_DATA SHOWN_.

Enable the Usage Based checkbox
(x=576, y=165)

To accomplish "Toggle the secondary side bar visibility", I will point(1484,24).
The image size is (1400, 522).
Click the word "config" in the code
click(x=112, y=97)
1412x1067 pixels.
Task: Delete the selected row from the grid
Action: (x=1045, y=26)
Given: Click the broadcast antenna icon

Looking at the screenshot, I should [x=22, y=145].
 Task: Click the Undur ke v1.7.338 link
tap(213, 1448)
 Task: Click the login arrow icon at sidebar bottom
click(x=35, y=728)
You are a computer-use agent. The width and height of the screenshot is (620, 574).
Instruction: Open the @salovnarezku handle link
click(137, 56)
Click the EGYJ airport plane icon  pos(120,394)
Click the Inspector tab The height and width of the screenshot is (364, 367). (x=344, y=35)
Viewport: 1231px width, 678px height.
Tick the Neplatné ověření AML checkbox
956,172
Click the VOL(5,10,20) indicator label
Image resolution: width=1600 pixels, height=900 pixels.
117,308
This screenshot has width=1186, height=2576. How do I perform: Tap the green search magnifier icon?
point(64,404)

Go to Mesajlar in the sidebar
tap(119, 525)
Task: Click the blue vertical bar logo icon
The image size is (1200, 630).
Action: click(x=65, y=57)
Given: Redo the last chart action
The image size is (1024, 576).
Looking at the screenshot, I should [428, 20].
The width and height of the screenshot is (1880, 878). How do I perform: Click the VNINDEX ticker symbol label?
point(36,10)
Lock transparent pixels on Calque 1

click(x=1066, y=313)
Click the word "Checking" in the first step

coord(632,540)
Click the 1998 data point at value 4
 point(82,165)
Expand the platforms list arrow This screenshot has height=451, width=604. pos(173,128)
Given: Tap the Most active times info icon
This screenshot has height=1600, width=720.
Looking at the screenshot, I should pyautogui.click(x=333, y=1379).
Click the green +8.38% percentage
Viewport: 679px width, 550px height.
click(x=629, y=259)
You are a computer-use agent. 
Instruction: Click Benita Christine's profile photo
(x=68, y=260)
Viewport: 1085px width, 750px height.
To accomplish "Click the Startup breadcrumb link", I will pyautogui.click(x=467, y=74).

_AIM OF THE TASK_.
Exactly reproduce all of the entries above.

_WRITTEN RESPONSE_.
Enable the Usage Based checkbox
(x=576, y=165)

To accomplish "Toggle the secondary side bar visibility", I will point(1484,24).
The image size is (1400, 522).
Click the word "config" in the code
click(x=112, y=97)
1412x1067 pixels.
Task: Delete the selected row from the grid
Action: (x=1045, y=26)
Given: Click the broadcast antenna icon

Looking at the screenshot, I should [x=22, y=145].
 Task: Click the Undur ke v1.7.338 link
tap(213, 1448)
 Task: Click the login arrow icon at sidebar bottom
click(x=35, y=728)
You are a computer-use agent. The width and height of the screenshot is (620, 574).
Instruction: Open the @salovnarezku handle link
click(137, 56)
Click the EGYJ airport plane icon  pos(120,394)
Click the Inspector tab The height and width of the screenshot is (364, 367). (x=344, y=35)
Viewport: 1231px width, 678px height.
Tick the Neplatné ověření AML checkbox
956,172
Click the VOL(5,10,20) indicator label
Image resolution: width=1600 pixels, height=900 pixels.
117,308
This screenshot has width=1186, height=2576. How do I perform: Tap the green search magnifier icon?
point(64,404)

Go to Mesajlar in the sidebar
tap(119, 525)
Task: Click the blue vertical bar logo icon
The image size is (1200, 630).
Action: click(x=65, y=57)
Given: Redo the last chart action
The image size is (1024, 576).
Looking at the screenshot, I should [428, 20].
The width and height of the screenshot is (1880, 878). How do I perform: Click the VNINDEX ticker symbol label?
point(36,10)
Lock transparent pixels on Calque 1

click(x=1066, y=313)
Click the word "Checking" in the first step

coord(632,540)
Click the 1998 data point at value 4
 point(82,165)
Expand the platforms list arrow This screenshot has height=451, width=604. pos(173,128)
Given: Tap the Most active times info icon
This screenshot has height=1600, width=720.
Looking at the screenshot, I should pyautogui.click(x=333, y=1379).
Click the green +8.38% percentage
Viewport: 679px width, 550px height.
click(x=629, y=259)
You are a computer-use agent. 
Instruction: Click Benita Christine's profile photo
(x=68, y=260)
Viewport: 1085px width, 750px height.
To accomplish "Click the Startup breadcrumb link", I will pyautogui.click(x=467, y=74).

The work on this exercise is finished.